CVE-2023-31005: 
IBM Security Verify Access (formerly ISAM) vulnerability analysis and mitigation

IBM Security Access Manager Container (IBM Security Verify Access Appliance and Docker versions 10.0.0.0 through 10.0.6.1) contains a security vulnerability that could allow a local user to escalate their privileges due to an improper security configuration. The vulnerability was assigned CVE-2023-31005 and was disclosed in February 2024 (NVD).

The vulnerability has been assigned a CVSS v3.1 Base Score of 7.8 (HIGH) by NIST with vector string CVSS:3.1/AV:L/AC:L/PR:L/UI:N/S:U/C:H/I:H/A:H, while IBM Corporation rated it at 6.2 (MEDIUM) with vector CVSS:3.1/AV:L/AC:L/PR:N/UI:N/S:U/C:H/I:N/A:N. The vulnerability stems from an improper security configuration that could be exploited by a local attacker (IBM Advisory).

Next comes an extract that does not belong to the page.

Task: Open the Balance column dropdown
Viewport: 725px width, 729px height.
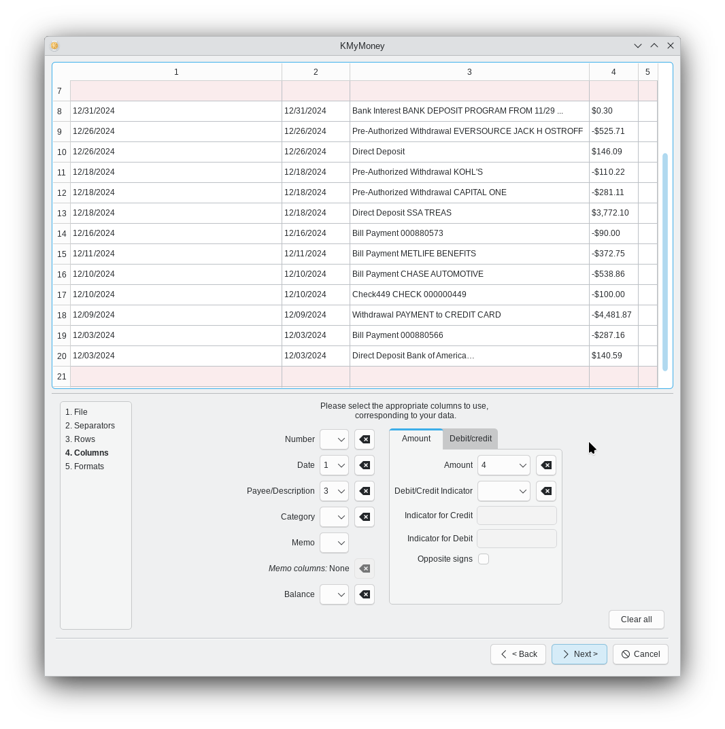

If exploited, this vulnerability allows a local attacker to escalate their privileges on the affected system. The vulnerability has high impacts on confidentiality, integrity, and availability according to the NIST assessment (NVD).

IBM has released version 10.0.7-ISS-ISVA-FP0000 to address this vulnerability. For Docker Container deployments, users should update their systems by running the command 'docker pull icr.io/isva/verify-access:[tag]' with the latest published version tag. For ISAM/ISVA appliances, users should obtain and install the latest version fix (IBM Advisory).